What
is the relationship between neoliberal imaginaries, discourses and
policy-making and the phenomenon of climate change-induced migration?
As
scholarly and policy debates about the relationship between climate
change and migration gather pace, very few scholars have sought to ask
how this relation might be understood within the
wider political economic context of neoliberalism. It is true that the
phenomenon of climate change and migration is often posed as a problem
of military security - the so-called migrant-as-threat thesis. However,
the discourse on climate change and migration
has undergone a significant transformation in recent years such that
migration is now widely understood to be also a legitimate form of
climate change adaptation rather than as purely a problem of
geopolitical security.
Interesting
in this respect is the way in which the phenomenon of climate change
and migration is now increasingly framed as a problem of human security
and economy, more so it seems, than
one of military security.
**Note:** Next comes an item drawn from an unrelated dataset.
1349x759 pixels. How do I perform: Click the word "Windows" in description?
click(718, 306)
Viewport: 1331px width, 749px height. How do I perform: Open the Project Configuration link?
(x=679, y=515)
For example, when migration is said to be a
legitimate form of climate change adaptation this is often justified in
terms of the benefits of remittance economies, access to labour markets,
circular migration, and risk management,
i.e. mobilising the lexicon and policy strategies that characterise
mainstream debates on migration in the last decade.
This
suggests that at a minimum the discourse on climate change and
migration is adopting the language of neoliberalism, but it also
suggests that this discursive shift may come with various
material effects, e.g. in terms of the institutions legitimated to
govern climate migration, of the policies to which prospect climate
migrant are subjected, of the forms of mobility fostered/curbed.
The
purpose of this workshop is thus to examine how neoliberalism, climate
change, and migration come together and with what sorts of effects.
The
workshop welcomes papers both with a theoretical and an empirical
focus. The workshop will take the form of keynote lectures, paper
presentations and roundtable discussions.
Abstracts of no more than 300 words should be sent to Giovanni Bettini
g.bettini@lancaster.ac.uk by
29nd June 2014.
Location: Lund University, Lund, Sweden
The workshop is organized by Working Group III (Theory) of the
COST Action IS1101
Climate change and migration: knowledge, law and policy, and theory.